Reading poems in the classroom
- Translate the poem into prose: Ask students to attempt to rewrite the poem as a paragraph of prose without losing any of the details of the implicit “narrative” in the poem. Ask several students to write their paragraphs on the board (alternatively, ask them to write their paragraphs on clear overhead projector sheets). As a class read the paragraphs one at a time discussing what is lost in translation.
- Change the line breaks: Ask students to rewrite the poem changing the line breaks. Ask several students to write their paragraphs on the board (alternatively, ask them to write their paragraphs on clear overhead projector sheets). As a class, read the poems and talk about how the line break revisions alter the sense of the poem.
- Assign each stanza of the poem to a small group: This is particularly effective when looking at long multi-stanza poems such as Countee Cullen’s “Heritage.” When students can focus on one stanza, they tend to feel less daunted as when they feel they must take on the poem as a whole. Ask groups to address all or a portion of the questions under Guidelines for Reading Poetry. Each group must then report back to the class in order to make a segue from the previous group’s analysis.
- Turn a passage of prose into poetry: Find a paragraph-length passage from a novel or a short story that is narrative in style. Ask students to convert the prose passage into a poem. (Ask them to write their poems on clear overhead projector sheets so you can look at a few as examples.) Reflect on what gets lost in translation and what gets added. How did they convert the narrative of prose to the narrative of poetry? Look at the effects of line breaks, omitted words, repeated words, and added words? Does the poem “work” (that is, convey the sense of the narrative and the tone of the prose piece)? Why or why not? Does it, in some ways, work better? Why or why not?
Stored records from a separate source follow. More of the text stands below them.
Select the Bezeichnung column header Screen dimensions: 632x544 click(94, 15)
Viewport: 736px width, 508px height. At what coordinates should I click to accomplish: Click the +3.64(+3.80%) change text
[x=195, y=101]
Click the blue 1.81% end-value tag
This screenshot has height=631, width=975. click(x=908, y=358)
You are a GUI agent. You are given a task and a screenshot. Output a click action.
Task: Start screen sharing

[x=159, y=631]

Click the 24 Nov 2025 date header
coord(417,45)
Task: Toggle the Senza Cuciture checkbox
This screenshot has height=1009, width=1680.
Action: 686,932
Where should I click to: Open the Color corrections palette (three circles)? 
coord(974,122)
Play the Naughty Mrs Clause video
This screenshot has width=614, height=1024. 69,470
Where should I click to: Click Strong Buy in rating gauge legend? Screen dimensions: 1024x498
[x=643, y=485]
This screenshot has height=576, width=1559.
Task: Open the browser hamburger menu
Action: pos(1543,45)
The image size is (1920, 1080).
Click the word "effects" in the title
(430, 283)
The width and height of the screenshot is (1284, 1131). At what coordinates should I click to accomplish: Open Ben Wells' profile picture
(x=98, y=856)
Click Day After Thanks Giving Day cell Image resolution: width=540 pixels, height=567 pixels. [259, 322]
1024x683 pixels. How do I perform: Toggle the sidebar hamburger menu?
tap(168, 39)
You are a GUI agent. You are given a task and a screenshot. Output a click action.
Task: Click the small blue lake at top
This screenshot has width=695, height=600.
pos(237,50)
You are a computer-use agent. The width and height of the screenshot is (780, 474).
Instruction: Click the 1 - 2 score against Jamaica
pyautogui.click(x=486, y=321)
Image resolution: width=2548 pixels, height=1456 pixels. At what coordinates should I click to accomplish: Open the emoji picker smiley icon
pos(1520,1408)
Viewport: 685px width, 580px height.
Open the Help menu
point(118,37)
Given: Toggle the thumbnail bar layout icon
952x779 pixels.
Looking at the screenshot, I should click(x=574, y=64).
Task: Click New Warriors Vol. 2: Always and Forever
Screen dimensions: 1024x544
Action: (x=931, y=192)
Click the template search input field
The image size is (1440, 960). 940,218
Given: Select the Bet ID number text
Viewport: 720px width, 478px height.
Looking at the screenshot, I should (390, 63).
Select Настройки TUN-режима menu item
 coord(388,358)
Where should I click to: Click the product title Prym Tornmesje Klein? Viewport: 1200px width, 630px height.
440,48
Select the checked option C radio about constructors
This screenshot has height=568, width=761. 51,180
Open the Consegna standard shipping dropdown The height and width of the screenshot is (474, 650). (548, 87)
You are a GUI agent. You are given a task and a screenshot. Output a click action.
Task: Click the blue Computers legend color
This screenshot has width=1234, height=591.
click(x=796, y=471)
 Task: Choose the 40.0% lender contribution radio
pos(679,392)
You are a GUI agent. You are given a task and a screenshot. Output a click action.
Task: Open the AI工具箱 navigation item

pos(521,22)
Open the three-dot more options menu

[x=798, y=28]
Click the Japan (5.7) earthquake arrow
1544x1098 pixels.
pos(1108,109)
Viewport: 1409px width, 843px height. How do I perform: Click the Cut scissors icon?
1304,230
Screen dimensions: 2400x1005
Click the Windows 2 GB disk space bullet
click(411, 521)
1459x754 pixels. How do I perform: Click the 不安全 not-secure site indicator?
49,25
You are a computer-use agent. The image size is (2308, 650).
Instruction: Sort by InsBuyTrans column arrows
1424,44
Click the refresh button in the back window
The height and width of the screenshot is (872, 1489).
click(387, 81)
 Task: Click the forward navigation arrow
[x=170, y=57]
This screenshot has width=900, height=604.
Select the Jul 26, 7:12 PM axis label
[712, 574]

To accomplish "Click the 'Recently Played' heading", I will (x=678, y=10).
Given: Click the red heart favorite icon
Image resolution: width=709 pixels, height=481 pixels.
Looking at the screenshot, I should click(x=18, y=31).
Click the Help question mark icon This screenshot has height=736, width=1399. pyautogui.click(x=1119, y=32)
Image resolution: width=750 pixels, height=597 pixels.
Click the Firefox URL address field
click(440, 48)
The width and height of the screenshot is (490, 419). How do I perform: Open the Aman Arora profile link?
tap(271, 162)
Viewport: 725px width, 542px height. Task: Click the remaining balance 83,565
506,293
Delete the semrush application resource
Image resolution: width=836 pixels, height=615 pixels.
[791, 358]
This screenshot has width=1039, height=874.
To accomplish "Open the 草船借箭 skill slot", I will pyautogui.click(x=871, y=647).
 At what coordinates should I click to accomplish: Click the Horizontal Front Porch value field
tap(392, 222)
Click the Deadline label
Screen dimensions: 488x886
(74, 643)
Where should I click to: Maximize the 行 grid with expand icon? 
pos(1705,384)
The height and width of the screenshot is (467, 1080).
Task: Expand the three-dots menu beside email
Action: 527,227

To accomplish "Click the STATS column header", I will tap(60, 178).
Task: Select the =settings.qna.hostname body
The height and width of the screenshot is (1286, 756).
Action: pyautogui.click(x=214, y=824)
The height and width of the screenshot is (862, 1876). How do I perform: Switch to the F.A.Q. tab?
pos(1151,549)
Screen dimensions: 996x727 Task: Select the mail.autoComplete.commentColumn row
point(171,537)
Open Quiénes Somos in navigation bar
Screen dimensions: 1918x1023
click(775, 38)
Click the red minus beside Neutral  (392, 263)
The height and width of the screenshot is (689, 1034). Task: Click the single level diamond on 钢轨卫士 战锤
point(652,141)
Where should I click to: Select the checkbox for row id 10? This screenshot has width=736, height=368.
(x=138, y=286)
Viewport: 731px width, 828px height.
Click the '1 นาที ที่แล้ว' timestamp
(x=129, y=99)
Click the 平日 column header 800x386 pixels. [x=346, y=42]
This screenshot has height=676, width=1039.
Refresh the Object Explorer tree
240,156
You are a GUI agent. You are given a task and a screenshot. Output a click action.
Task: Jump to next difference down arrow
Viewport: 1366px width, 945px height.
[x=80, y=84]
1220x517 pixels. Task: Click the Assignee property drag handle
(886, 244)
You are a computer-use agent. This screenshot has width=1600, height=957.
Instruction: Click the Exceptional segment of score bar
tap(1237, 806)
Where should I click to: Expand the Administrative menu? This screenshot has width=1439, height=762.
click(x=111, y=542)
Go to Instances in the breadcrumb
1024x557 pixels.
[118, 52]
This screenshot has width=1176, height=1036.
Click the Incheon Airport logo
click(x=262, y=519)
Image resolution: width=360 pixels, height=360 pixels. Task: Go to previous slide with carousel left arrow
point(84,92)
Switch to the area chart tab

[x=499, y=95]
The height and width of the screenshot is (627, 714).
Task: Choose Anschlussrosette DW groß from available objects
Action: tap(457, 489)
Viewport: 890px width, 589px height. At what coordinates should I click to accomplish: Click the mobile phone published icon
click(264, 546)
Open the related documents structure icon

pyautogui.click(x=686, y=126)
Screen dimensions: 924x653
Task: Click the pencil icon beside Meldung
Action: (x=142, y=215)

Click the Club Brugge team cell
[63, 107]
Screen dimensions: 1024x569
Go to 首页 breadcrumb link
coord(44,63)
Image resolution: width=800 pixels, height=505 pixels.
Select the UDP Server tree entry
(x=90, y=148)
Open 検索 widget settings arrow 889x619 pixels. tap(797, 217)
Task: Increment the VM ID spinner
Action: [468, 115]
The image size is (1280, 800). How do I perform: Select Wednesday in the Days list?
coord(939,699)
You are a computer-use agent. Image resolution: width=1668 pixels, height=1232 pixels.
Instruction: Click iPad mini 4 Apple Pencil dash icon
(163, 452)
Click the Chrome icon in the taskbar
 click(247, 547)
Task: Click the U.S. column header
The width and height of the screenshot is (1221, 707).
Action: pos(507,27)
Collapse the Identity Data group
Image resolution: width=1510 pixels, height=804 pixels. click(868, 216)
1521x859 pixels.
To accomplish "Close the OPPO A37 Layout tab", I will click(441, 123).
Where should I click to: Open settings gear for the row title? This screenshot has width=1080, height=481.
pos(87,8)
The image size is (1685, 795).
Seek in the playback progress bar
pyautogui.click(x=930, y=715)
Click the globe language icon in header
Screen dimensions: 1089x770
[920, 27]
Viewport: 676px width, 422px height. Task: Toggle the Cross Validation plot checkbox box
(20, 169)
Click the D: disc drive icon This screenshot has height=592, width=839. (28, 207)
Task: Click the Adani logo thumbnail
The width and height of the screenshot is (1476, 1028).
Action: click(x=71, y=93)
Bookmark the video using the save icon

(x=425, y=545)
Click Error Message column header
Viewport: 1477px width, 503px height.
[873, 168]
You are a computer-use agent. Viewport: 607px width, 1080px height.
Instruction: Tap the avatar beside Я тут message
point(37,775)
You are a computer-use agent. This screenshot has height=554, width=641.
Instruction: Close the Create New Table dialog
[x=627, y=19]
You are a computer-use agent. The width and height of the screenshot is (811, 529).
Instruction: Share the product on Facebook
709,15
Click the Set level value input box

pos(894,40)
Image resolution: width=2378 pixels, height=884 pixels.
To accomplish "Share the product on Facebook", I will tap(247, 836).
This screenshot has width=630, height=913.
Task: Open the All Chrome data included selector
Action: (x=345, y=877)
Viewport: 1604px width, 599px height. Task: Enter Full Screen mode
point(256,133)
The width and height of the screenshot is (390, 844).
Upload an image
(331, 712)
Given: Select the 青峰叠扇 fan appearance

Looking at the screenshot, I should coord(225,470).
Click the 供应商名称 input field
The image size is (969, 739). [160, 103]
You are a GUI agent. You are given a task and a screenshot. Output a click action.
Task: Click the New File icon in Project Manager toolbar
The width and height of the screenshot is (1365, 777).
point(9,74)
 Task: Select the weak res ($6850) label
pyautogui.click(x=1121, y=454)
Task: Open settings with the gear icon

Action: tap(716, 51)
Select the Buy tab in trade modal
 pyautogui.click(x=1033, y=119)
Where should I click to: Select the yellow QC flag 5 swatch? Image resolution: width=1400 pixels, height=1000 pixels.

- Turn a passage of any kind of text into poetry: Ask students to bring in an everyday text: a page from a newspaper, a magazine, a flyer they received in the mail, etc.—the only criteria being that it must have a substantial amount of written text on it. Ask them to create a poem out of snippets of sentences from the text. They do not need to attend to the meaning, just to the sound and the look of the lines as they select words and phrases at random, skipping around to different parts of the text. Ask students to share their poems with the class. Notice the sound and shape of the lines. Ask students to talk about their stylistic choices in creating these poems.